I am genuinely excited about this year. We feel the range of food and drink on offer as well as street food shows just how wonderful our local, mainly small, producers are. The quality is astonishing. The Charlie Bigham Discovery Zone will be very interesting. The cathedral is opening parts of the building never normally open to the public for a medieval tour after each talk. The best way to find out is to get hold of our brochure – another innovation. Or join thousands of likes on our Facebook pages.

What is it that you love so much about it?

It really is a community festival with a great atmosphere. We are all volunteers and a team. There is no entrance fee. Our artisan stallholders give us such support, not least by signing up early in the year. Could be that, since their sales are so good, they really want to come back year after year. Another thing is that the festival is so well organised, from selecting who we include to parking (with a little help from Mike Phelps) I feel that we have retained the quality and focus without getting so big that we lose that smallest city, personal touch. The team feel a real sense of ownership and that is enjoyed by the 15,000 visitors who join in with us. We attract all ages and every sort of person, which is important too.

What prompted you to start it in the first place?

A friend and I were sitting in a garden in Pilton listening to the Glastonbury Festival. We just thought that if this was France, we could pop out and buy fantastic simple, local food and drink. It seemed to us that we should celebrate our producers, their skill and dedication. Vital for the local economy but also important for keeping our Somerset landscape and its traditions alive. So we thought, let’s put a rural, free food festival on in Wells. So we did and despite the rain, we are still thriving.

Did you have much of a background in food and drink previously?

Not really, other than I feel the quality of ingredients to be important. I want to support artisan makers, small businesses and their working across the Levels. We have always cooked rather than bought ready-made meals. I champion localism and have been involved in projects about farming and food. So passion but no professional background.
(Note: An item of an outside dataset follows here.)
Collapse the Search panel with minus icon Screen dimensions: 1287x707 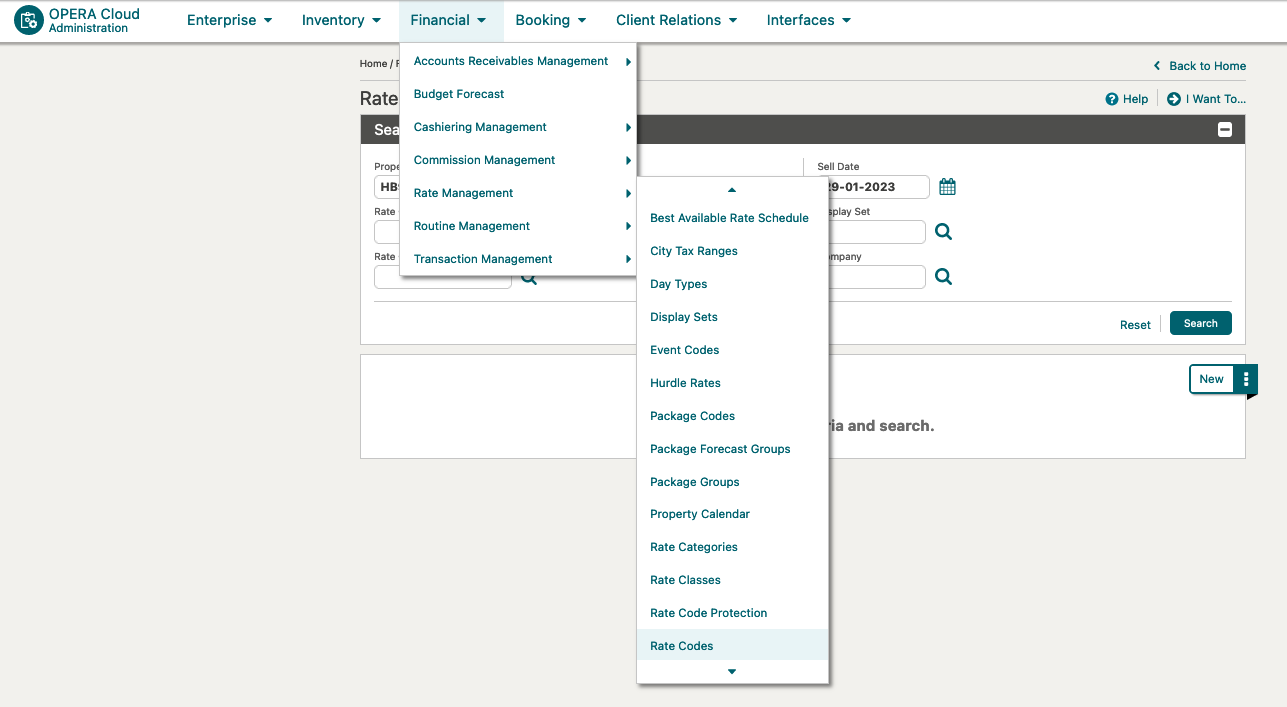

Can you pick out any particular things for people to look out for this year?

The brochure is the place to start. Our Facebook page is very popular and really well done. Whatever you like: eat street food, buy delicious treats and then eat some more and buy more treats. Sit in the sun – hopefully! That makes sense to me. There is a lunch in the Town Hall based on foraging with award-winning chefs. The talks in the cathedral followed by a guided tour of parts not open to the public with a tasting. Did I mention food and cider…! Most people mention the atmosphere as being friendly and fun.

What do you think of the food and drink scene in Wells in general?

There are certainly a good spread of excellent restaurants and cafes of all sorts and prices. We have two wine merchants. Our sponsor, Waitrose, offers many local fine foods and drinks as does the excellent independent Queen Street Deli.

Will the food festival continue into the forseeable future?

I certainly hope so. I think it is amazing that in five years we can go from such small beginnings to being the biggest single-day event in Wells. The festival’s success is totally reliant on the energies and time given by the core team of volunteers, several of whom have been volunteering since the first year, and we do need some younger volunteers to join the team to ensure its future.

How would you sum up living in Wells?

We moved here some years ago. Wells was really welcoming and is becoming more and more ‘cultural’. Lots of us are making things happen in all sorts of ways: charity work such as Dementia Wells, fundraising like SOUP to the festivals. It is beautiful and Wells nestles into the best rural landscape anywhere.